Records from a dataset:
▽
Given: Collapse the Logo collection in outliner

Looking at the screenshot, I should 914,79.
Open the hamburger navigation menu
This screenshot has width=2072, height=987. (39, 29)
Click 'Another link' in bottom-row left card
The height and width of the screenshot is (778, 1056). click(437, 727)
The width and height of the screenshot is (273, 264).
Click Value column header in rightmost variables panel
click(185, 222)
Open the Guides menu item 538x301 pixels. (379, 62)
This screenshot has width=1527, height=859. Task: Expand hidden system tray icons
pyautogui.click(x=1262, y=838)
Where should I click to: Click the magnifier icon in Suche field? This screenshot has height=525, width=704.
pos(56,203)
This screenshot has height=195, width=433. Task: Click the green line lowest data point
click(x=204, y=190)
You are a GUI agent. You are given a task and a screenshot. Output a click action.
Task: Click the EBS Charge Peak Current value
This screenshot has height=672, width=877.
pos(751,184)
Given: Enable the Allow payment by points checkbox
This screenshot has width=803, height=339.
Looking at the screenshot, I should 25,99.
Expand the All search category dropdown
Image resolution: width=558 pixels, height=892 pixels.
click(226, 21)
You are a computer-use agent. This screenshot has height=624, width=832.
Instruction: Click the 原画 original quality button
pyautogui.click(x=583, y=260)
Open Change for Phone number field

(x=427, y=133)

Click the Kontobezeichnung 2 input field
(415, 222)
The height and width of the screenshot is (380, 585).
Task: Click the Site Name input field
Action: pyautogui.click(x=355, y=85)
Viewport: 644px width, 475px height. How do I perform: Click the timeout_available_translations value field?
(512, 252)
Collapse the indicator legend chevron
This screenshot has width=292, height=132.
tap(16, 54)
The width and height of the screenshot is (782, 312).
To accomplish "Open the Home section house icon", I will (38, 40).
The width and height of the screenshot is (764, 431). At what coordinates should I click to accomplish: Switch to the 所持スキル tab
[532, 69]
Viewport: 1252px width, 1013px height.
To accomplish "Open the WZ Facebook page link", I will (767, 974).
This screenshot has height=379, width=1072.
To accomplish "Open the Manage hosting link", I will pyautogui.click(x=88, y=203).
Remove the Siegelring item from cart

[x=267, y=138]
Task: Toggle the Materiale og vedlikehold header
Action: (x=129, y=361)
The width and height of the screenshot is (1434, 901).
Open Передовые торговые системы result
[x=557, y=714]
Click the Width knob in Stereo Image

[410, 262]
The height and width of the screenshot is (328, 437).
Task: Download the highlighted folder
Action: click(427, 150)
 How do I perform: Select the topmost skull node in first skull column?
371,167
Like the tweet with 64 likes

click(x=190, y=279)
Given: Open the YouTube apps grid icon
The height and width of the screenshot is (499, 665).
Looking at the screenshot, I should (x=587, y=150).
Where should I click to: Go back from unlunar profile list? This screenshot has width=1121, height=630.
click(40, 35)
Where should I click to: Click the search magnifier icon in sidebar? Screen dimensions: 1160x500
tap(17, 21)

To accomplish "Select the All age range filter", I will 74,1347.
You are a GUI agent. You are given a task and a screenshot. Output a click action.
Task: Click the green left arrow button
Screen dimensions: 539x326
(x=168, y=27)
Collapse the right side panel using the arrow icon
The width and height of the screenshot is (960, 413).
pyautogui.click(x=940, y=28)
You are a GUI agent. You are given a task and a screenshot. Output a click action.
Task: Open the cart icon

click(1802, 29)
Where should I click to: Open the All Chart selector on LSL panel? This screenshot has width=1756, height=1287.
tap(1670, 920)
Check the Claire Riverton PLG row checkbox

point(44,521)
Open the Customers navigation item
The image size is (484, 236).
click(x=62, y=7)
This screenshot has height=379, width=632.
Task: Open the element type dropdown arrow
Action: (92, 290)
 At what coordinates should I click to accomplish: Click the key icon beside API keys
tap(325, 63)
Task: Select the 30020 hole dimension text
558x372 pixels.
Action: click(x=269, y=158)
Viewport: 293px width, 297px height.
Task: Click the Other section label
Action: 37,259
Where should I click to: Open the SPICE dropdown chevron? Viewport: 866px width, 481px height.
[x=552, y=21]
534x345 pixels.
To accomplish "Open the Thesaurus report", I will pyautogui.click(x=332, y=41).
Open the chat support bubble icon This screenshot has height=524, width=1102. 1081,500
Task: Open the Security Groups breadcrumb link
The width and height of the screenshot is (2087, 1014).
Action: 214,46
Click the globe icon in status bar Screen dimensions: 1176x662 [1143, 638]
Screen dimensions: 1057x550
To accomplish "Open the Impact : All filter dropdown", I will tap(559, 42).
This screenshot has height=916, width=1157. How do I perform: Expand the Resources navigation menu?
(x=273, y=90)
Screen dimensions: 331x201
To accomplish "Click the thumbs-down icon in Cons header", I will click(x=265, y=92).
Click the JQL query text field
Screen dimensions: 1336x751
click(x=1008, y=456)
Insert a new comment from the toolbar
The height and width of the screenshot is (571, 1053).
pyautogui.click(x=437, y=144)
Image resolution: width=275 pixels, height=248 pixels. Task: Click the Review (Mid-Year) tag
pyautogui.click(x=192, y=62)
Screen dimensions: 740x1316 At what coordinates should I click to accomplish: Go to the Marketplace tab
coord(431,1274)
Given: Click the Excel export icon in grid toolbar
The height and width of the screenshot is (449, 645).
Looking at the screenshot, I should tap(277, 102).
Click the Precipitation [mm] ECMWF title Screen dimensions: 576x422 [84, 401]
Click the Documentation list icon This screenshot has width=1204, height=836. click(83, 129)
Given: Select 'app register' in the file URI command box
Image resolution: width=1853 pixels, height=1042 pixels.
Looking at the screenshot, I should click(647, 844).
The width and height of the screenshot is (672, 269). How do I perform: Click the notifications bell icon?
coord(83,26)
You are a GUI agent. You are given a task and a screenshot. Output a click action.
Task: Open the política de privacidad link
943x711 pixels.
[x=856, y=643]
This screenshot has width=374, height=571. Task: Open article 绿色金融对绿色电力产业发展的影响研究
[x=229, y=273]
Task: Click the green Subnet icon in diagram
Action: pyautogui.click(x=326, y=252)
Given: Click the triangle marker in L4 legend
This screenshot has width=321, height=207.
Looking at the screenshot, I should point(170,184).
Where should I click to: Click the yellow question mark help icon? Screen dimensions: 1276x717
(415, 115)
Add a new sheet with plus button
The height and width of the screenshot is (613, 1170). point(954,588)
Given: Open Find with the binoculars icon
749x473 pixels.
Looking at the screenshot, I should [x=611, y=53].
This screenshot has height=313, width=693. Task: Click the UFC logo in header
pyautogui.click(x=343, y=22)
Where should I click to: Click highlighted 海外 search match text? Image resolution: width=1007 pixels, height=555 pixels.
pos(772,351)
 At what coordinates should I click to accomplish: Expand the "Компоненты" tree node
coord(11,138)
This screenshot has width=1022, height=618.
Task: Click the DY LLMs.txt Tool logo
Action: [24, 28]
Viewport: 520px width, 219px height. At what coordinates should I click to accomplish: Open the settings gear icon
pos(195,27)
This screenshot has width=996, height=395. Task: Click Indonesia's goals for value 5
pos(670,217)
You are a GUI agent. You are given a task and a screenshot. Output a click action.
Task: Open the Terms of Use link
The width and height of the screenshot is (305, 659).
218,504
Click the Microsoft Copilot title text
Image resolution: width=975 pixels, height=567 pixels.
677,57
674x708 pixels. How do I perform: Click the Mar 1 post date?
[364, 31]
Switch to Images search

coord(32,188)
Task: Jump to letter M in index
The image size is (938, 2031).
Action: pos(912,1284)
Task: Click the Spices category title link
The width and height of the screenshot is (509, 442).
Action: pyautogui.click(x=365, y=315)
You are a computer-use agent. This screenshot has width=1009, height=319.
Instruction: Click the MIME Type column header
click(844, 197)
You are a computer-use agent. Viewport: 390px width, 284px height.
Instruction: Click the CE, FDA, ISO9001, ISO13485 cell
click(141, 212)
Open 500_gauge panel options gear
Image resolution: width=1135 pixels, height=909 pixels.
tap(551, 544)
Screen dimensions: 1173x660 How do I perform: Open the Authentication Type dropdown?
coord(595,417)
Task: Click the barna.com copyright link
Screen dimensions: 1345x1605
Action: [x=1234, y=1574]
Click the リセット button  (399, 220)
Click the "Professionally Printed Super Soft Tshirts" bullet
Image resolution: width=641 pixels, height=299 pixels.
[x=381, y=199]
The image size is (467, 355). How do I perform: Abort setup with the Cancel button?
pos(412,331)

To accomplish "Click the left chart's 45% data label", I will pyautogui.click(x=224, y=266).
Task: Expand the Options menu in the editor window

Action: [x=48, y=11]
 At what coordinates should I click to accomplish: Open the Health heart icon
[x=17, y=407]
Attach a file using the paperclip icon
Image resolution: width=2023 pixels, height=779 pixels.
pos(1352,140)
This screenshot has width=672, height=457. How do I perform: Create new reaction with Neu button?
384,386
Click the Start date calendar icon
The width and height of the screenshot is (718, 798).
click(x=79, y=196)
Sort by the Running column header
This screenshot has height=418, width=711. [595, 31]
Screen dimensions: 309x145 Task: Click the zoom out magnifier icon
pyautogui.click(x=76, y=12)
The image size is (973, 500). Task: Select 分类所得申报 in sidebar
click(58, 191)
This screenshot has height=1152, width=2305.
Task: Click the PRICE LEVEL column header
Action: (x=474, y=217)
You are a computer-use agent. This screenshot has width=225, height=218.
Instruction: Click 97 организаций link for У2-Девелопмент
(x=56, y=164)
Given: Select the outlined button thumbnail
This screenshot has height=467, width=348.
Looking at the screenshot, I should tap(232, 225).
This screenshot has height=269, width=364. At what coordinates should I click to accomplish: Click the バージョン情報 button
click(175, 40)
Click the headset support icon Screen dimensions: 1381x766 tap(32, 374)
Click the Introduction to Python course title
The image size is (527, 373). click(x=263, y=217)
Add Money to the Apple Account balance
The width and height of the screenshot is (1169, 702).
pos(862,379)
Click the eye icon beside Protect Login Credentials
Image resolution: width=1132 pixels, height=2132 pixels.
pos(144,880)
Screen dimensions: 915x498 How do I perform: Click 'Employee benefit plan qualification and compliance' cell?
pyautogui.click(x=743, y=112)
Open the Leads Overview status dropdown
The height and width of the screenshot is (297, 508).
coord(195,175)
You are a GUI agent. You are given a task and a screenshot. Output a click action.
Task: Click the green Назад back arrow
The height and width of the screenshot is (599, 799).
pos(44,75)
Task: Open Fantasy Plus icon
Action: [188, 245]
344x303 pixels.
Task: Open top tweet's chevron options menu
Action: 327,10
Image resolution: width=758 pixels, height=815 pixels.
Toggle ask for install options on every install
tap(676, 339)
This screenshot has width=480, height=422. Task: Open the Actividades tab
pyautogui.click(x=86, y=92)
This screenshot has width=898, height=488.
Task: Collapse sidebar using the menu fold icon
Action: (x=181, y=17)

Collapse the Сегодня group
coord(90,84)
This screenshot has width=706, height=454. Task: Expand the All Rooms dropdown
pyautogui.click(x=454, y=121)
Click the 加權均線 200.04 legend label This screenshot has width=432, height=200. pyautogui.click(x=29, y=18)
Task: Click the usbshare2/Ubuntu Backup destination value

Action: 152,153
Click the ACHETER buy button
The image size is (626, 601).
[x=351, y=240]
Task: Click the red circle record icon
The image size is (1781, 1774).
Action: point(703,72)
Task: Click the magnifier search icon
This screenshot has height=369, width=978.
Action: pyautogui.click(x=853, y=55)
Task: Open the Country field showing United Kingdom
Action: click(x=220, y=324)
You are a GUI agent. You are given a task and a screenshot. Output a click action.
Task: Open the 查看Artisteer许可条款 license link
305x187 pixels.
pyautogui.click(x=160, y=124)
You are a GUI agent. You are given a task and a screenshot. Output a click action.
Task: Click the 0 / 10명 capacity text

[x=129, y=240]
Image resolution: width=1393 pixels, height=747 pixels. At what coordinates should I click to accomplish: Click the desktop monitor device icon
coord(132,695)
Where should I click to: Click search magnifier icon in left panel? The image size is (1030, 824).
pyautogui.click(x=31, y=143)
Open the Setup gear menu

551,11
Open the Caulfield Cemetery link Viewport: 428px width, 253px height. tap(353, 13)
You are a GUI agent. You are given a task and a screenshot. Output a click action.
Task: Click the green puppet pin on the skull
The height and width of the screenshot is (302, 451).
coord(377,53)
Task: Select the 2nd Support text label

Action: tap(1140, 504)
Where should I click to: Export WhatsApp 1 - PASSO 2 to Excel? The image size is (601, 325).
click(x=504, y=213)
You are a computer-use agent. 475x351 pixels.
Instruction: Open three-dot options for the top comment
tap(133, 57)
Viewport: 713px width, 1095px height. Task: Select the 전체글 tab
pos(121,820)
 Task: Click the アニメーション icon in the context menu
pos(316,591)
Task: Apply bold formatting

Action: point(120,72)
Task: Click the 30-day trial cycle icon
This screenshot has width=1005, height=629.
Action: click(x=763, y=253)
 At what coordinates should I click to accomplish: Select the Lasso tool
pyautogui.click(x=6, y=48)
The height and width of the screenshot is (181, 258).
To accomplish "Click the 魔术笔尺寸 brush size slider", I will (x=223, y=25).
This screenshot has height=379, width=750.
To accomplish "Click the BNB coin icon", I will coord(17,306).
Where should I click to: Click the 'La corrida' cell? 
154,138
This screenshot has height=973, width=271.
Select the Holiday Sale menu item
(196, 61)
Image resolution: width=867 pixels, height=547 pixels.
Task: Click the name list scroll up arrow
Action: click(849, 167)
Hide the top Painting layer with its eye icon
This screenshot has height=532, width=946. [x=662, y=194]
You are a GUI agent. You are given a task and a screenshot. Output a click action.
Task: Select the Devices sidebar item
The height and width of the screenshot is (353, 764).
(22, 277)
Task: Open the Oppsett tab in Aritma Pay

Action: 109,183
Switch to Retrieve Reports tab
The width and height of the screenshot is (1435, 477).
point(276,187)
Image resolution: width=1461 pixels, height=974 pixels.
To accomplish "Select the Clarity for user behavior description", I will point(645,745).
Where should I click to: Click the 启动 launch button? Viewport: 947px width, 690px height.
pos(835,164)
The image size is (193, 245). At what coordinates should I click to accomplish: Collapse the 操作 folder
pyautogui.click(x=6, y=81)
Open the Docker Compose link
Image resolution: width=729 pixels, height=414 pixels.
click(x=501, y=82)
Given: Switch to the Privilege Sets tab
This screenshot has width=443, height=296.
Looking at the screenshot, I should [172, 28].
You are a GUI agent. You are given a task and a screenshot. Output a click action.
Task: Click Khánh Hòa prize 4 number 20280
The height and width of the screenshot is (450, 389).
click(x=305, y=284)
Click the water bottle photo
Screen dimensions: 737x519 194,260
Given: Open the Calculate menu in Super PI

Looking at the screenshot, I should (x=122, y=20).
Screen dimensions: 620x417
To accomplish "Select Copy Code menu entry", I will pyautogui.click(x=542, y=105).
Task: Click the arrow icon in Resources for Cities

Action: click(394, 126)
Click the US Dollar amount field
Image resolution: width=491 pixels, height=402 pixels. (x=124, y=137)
△
How many lines of the records above contain the word "list"? Reply with the number alone.

3